== EXERCISE MATERIALS

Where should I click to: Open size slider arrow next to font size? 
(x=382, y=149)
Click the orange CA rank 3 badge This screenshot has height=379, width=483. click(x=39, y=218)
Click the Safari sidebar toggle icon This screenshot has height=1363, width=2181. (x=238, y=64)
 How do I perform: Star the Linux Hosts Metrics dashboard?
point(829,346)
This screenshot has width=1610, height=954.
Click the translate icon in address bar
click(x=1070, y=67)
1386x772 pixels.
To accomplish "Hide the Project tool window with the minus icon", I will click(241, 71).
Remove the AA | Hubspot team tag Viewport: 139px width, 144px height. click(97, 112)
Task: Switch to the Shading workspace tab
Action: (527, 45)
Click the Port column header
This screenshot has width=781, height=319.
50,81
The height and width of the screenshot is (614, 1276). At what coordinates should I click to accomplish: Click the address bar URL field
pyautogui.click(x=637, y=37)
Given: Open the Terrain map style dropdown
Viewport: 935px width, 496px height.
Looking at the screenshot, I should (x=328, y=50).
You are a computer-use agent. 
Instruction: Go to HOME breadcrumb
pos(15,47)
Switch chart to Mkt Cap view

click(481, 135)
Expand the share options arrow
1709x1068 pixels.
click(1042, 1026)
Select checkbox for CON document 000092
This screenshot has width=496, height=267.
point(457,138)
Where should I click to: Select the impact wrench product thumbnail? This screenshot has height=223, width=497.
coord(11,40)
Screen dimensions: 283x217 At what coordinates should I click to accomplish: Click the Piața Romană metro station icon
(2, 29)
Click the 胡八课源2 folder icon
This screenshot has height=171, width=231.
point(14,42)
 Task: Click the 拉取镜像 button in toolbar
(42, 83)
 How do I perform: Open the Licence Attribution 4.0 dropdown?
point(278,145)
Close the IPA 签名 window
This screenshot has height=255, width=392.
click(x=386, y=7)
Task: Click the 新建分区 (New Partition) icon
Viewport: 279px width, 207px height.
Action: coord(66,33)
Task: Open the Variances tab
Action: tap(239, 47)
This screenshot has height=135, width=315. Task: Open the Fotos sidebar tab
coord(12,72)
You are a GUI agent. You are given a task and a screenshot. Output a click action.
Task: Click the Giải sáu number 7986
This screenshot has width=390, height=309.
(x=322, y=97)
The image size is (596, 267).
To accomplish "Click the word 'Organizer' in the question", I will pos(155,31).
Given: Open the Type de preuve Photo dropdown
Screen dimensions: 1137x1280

====

** WHAT THE TASK ASKS **
Starting at the top of the records and ending after the line that contains "coord(11,40)", rewrite those lines with "Viewport" replaced by "Display area" and everything else kept the same.

** EXERCISE OUTPUT **
Where should I click to: Open size slider arrow next to font size? 
(x=382, y=149)
Click the orange CA rank 3 badge This screenshot has height=379, width=483. click(x=39, y=218)
Click the Safari sidebar toggle icon This screenshot has height=1363, width=2181. (x=238, y=64)
 How do I perform: Star the Linux Hosts Metrics dashboard?
point(829,346)
This screenshot has width=1610, height=954.
Click the translate icon in address bar
click(x=1070, y=67)
1386x772 pixels.
To accomplish "Hide the Project tool window with the minus icon", I will click(241, 71).
Remove the AA | Hubspot team tag Display area: 139px width, 144px height. click(97, 112)
Task: Switch to the Shading workspace tab
Action: (527, 45)
Click the Port column header
This screenshot has width=781, height=319.
50,81
The height and width of the screenshot is (614, 1276). At what coordinates should I click to accomplish: Click the address bar URL field
pyautogui.click(x=637, y=37)
Given: Open the Terrain map style dropdown
Display area: 935px width, 496px height.
Looking at the screenshot, I should (x=328, y=50).
You are a computer-use agent. 
Instruction: Go to HOME breadcrumb
pos(15,47)
Switch chart to Mkt Cap view

click(481, 135)
Expand the share options arrow
1709x1068 pixels.
click(1042, 1026)
Select checkbox for CON document 000092
This screenshot has width=496, height=267.
point(457,138)
Where should I click to: Select the impact wrench product thumbnail? This screenshot has height=223, width=497.
coord(11,40)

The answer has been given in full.